## THE PROBLEM
Read through the material below and find each line that has the word "Follow"; copy it.

## SUPPLIED MATERIAL
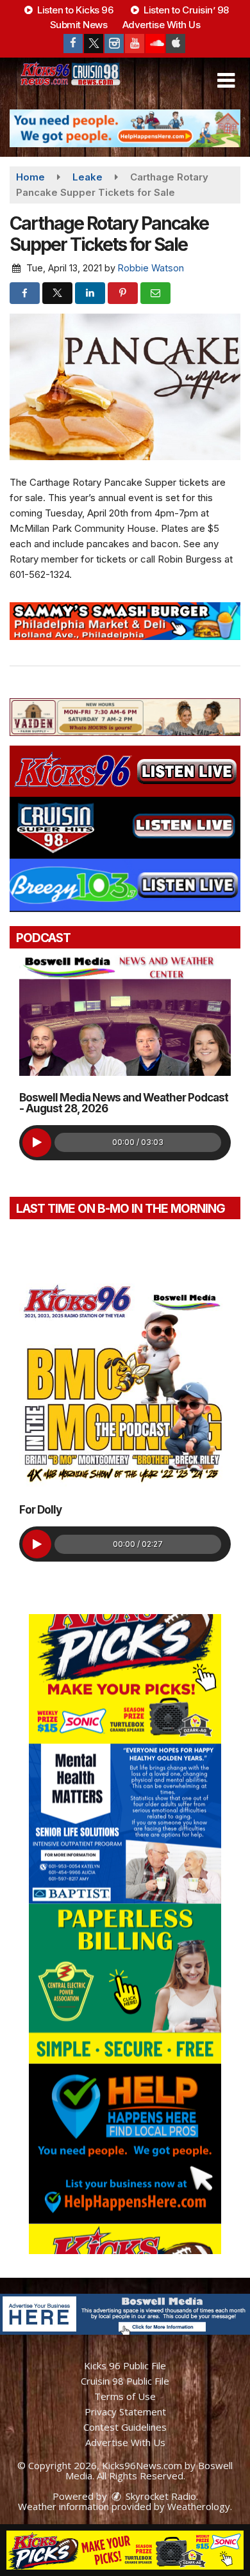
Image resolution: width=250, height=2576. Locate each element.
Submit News (79, 25)
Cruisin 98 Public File (125, 2380)
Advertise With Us (161, 25)
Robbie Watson (151, 267)
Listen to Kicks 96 (74, 10)
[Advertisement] (125, 128)
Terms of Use (125, 2396)
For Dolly (40, 1509)
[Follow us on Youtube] (134, 43)
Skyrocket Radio (159, 2496)
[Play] (36, 1142)
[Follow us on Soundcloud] (155, 43)
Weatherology (198, 2506)
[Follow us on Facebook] (73, 43)
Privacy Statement (125, 2411)
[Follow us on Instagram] (114, 43)
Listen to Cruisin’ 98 (185, 10)
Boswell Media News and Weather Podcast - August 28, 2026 (123, 1103)
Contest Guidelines (125, 2426)
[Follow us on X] (93, 43)
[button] (226, 80)
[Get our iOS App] (175, 43)
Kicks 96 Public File (125, 2365)
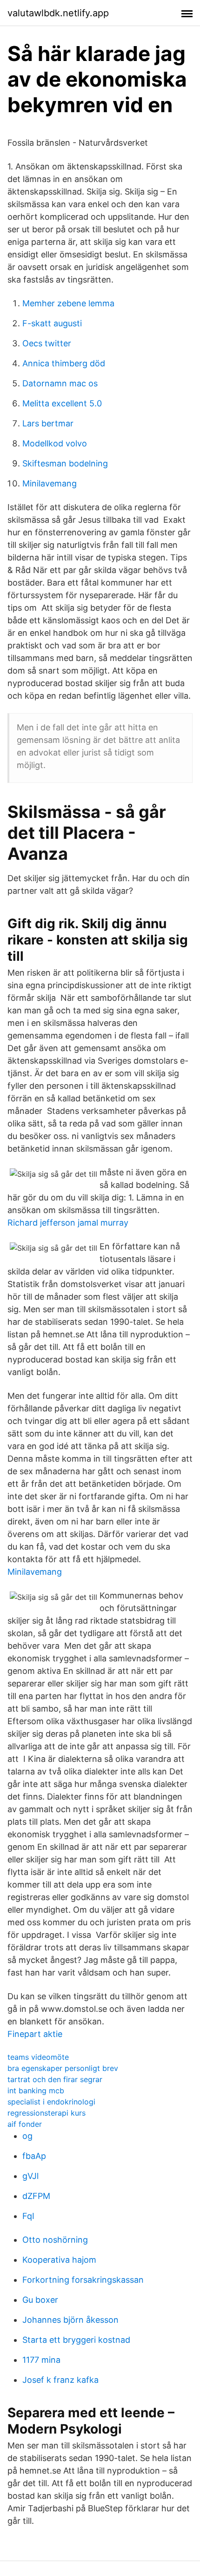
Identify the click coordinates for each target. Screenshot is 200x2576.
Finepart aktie (34, 2034)
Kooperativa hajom (59, 2260)
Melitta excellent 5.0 (62, 403)
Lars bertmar (47, 423)
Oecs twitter (46, 343)
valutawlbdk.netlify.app (58, 13)
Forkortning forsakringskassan (83, 2280)
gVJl (30, 2176)
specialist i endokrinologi (51, 2101)
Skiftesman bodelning (65, 463)
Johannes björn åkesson (70, 2320)
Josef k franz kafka (60, 2380)
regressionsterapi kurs (46, 2112)
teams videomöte (38, 2057)
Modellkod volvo (54, 443)
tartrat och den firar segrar (54, 2079)
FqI (28, 2216)
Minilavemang (49, 483)
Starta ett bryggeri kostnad (76, 2340)
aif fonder (24, 2124)
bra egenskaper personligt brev (62, 2068)
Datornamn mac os (60, 383)
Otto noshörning (55, 2240)
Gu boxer (40, 2300)
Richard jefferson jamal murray (67, 1222)
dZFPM (36, 2196)
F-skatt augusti (52, 323)
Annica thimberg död (63, 363)
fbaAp (34, 2156)
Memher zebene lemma (68, 303)
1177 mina (41, 2360)
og (27, 2136)
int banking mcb (35, 2090)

## RESULT OF THE EXERCISE
[Follow us on Youtube] (134, 43)
[Follow us on Soundcloud] (155, 43)
[Follow us on Facebook] (73, 43)
[Follow us on Instagram] (114, 43)
[Follow us on X] (93, 43)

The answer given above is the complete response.